Exercise description =
Once you reach the line with "This screenshot has" in the material below, copy each line exactly up to and including the line with "1000x751 pixels.", and skip the pictures.

Start of Block

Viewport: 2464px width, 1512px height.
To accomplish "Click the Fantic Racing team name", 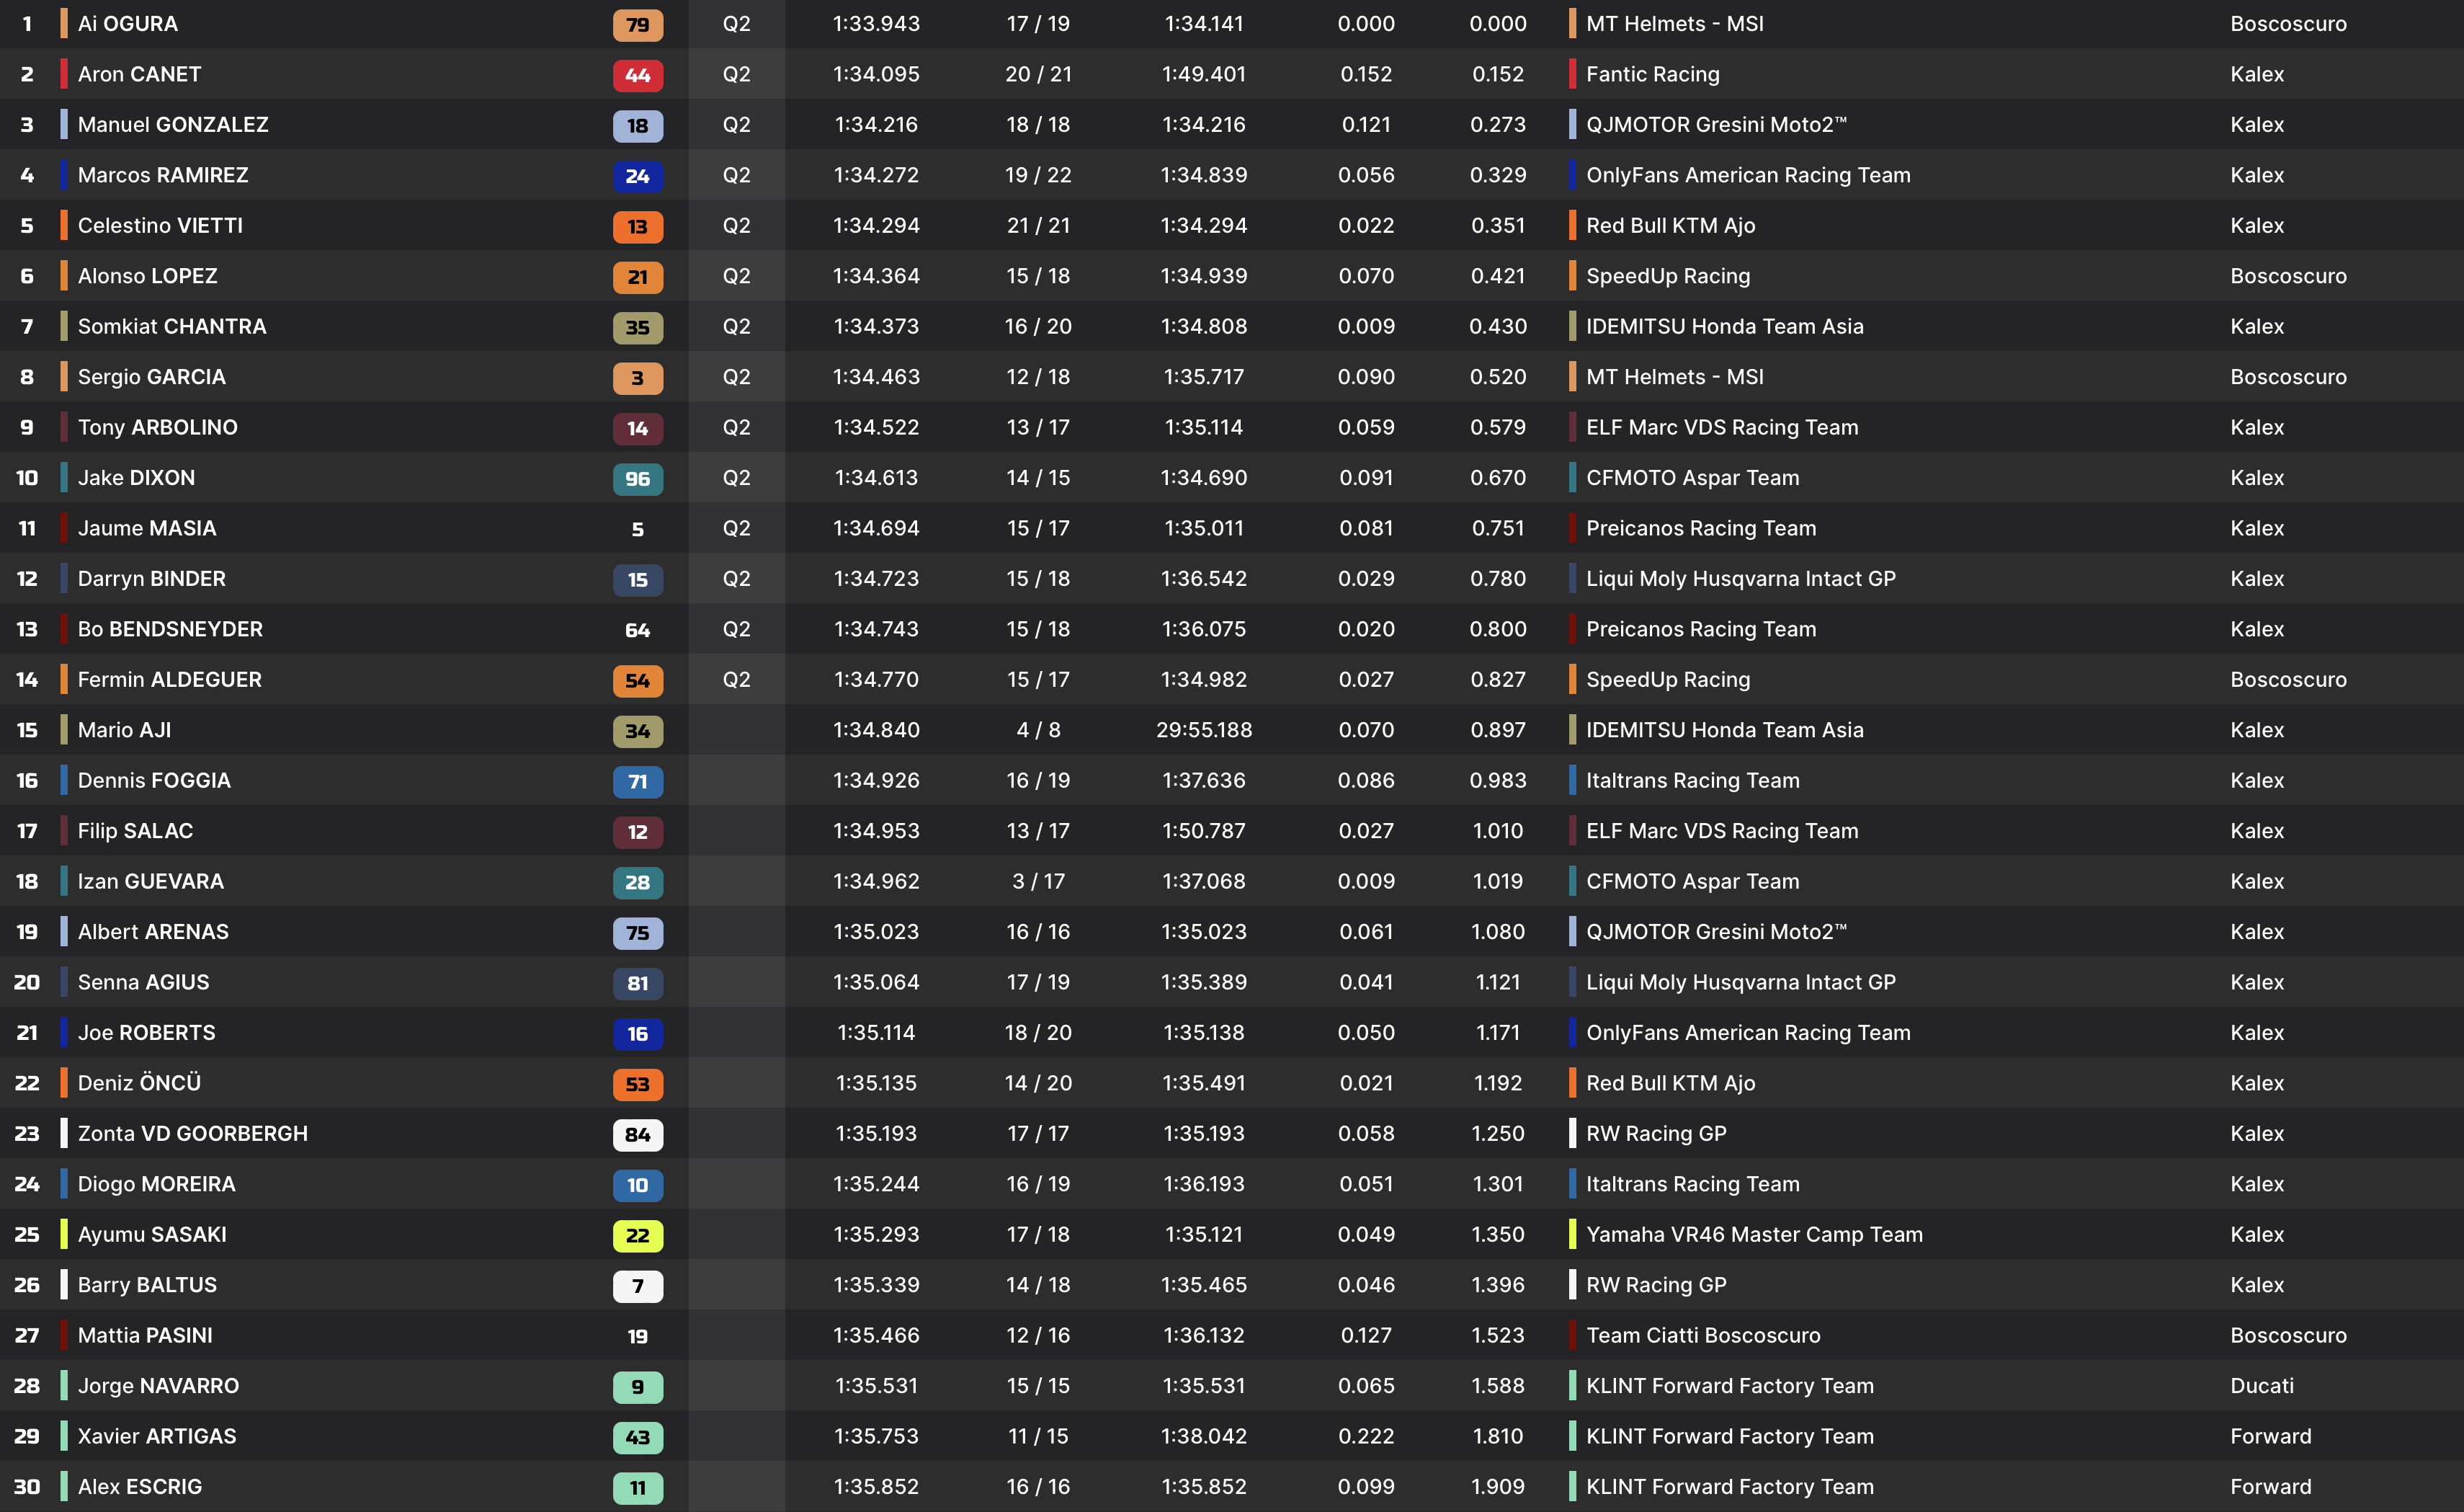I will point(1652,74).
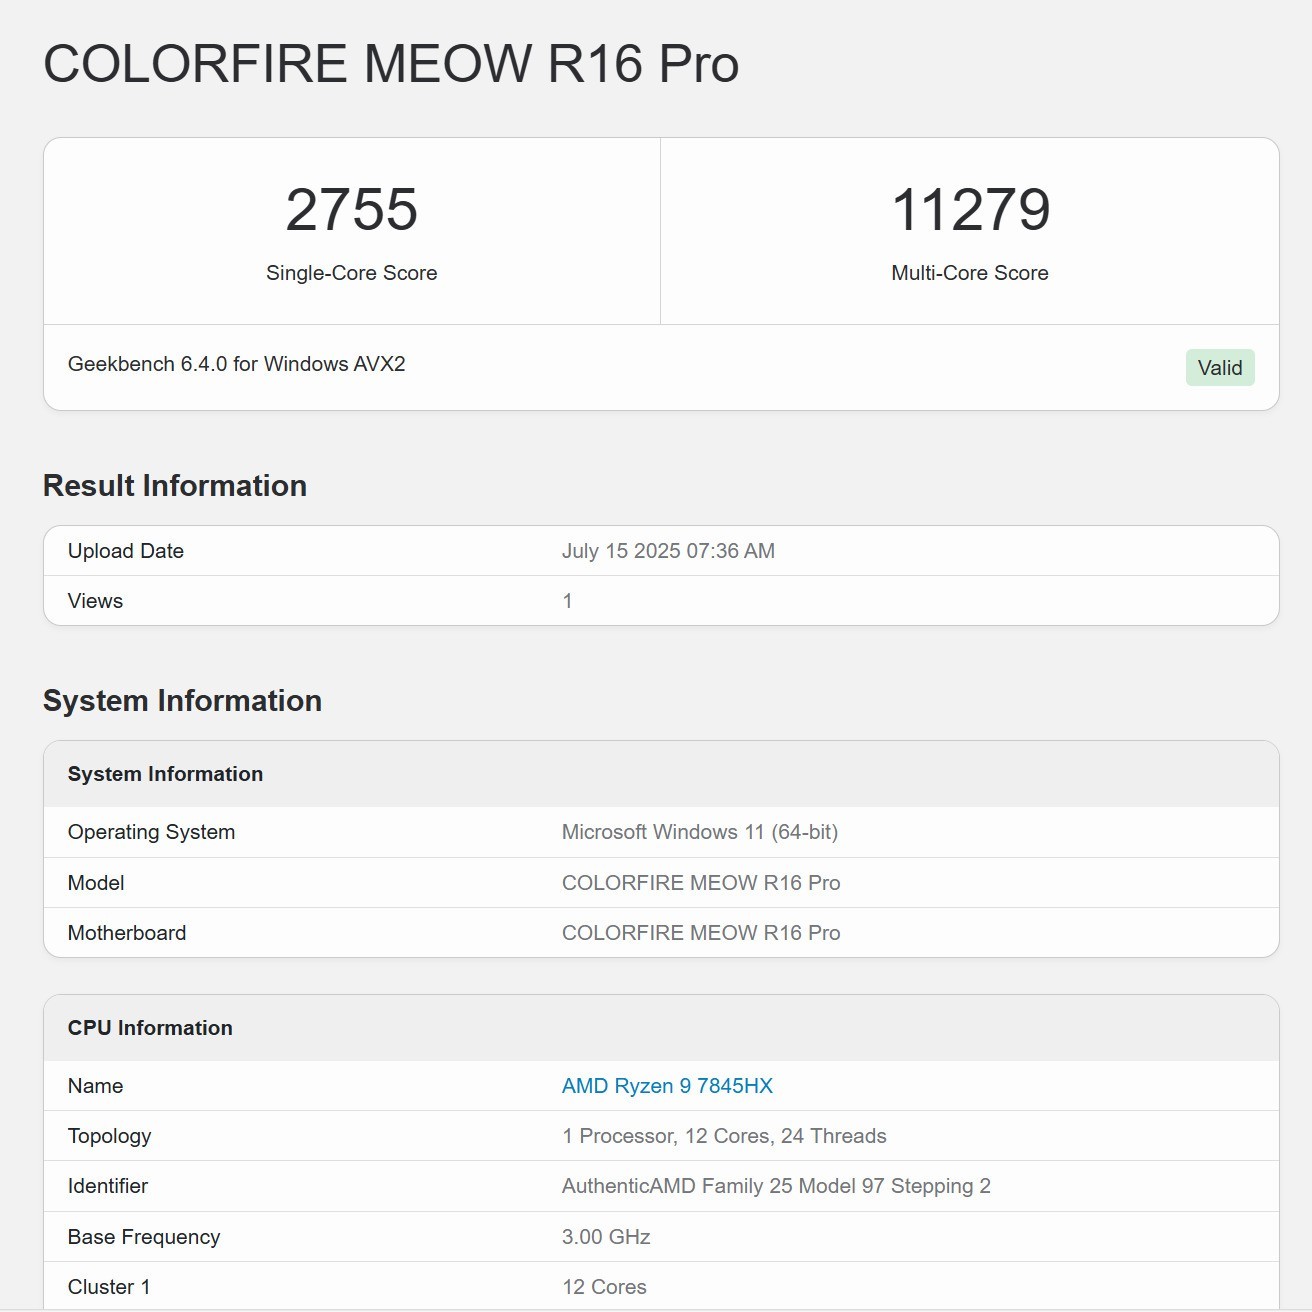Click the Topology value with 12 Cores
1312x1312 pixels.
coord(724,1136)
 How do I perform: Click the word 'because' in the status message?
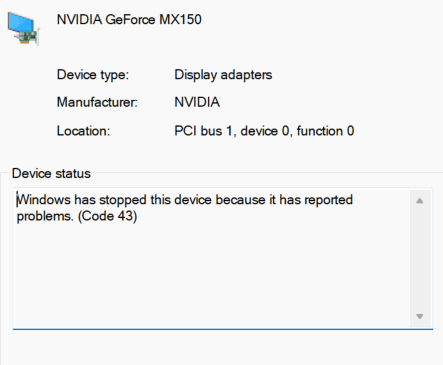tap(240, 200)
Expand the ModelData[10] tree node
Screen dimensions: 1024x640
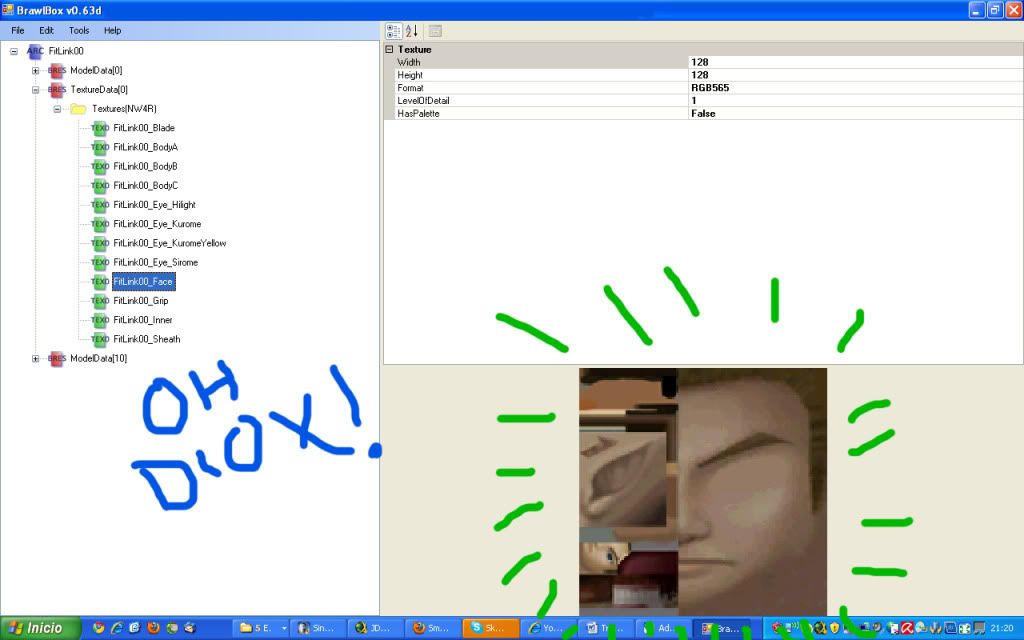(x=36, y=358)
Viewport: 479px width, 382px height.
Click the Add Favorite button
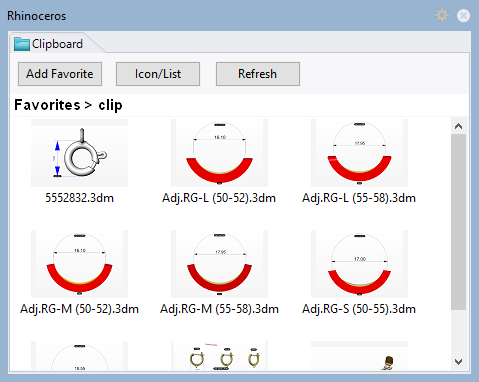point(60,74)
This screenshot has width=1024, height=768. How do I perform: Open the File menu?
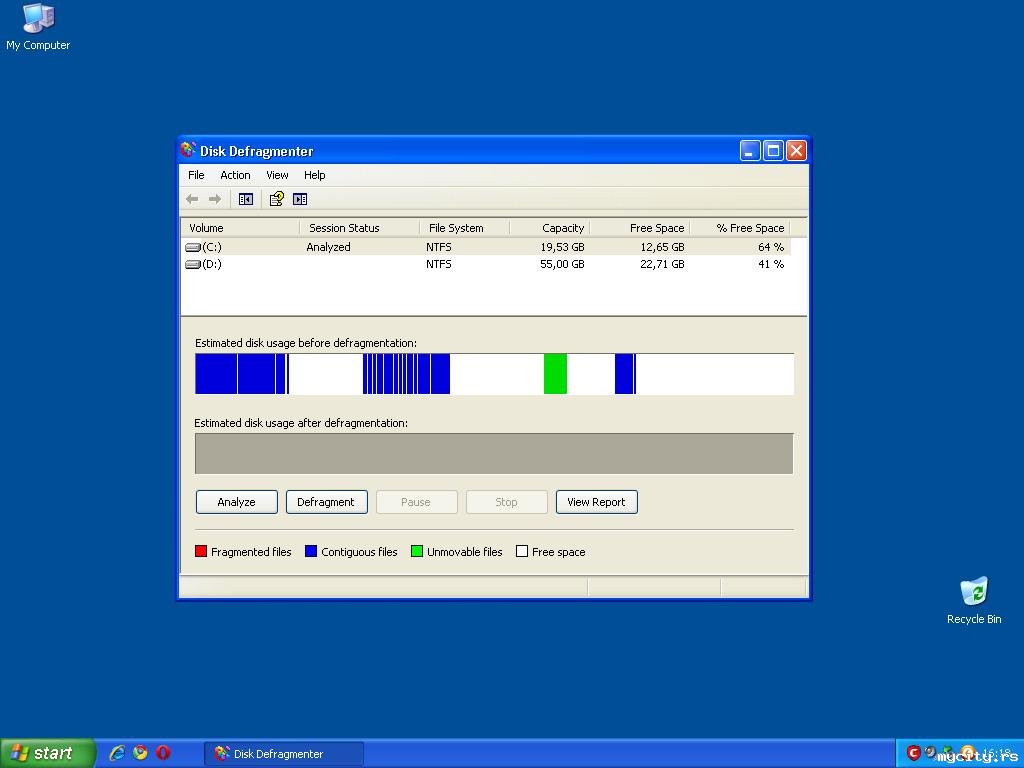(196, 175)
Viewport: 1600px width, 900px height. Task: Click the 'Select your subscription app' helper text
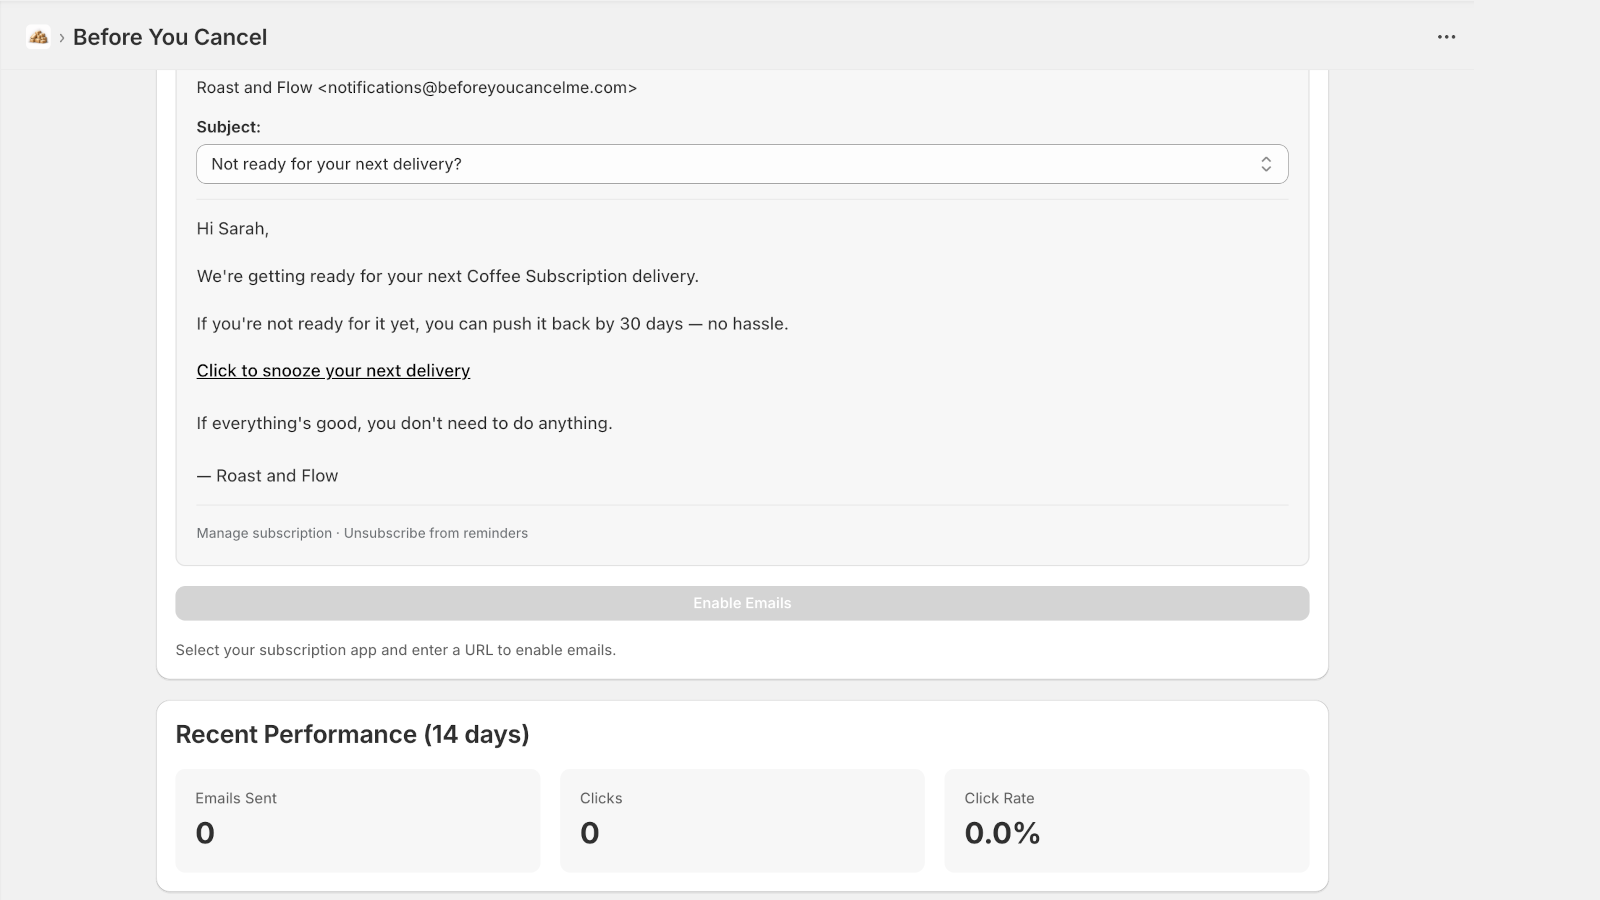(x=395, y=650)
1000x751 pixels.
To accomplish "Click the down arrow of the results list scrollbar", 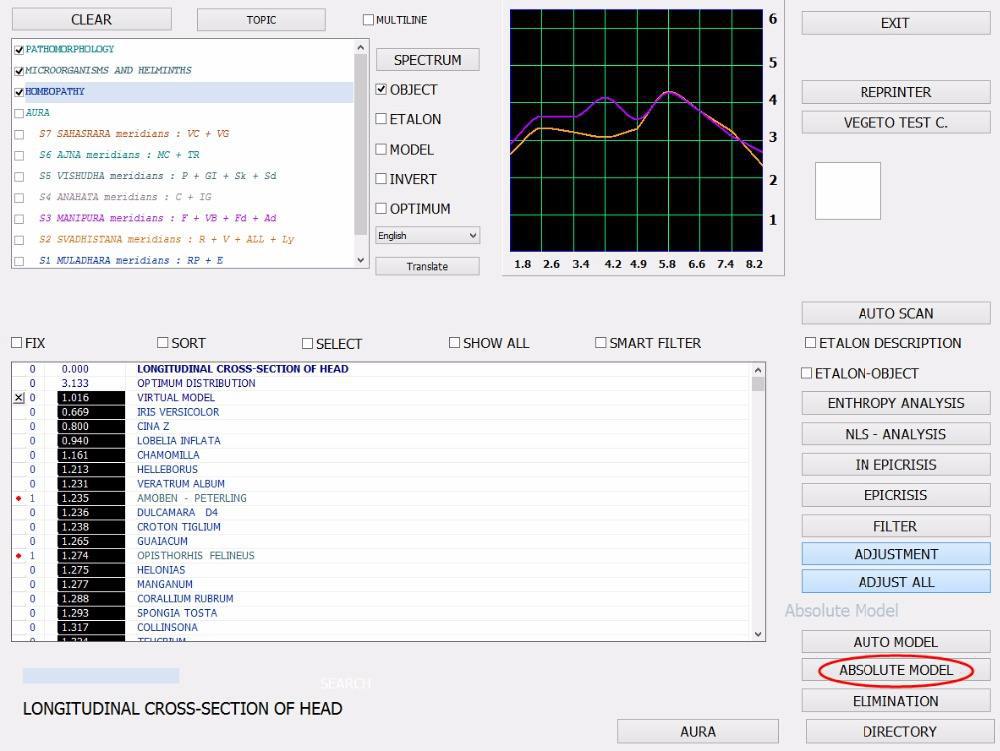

End of Block

Solution to the problem =
This screenshot has width=1024, height=768. How do I perform: Open the File menu?
(196, 175)
Viewport: 1600px width, 900px height. Task: Click the 'Select your subscription app' helper text
(x=395, y=650)
1000x751 pixels.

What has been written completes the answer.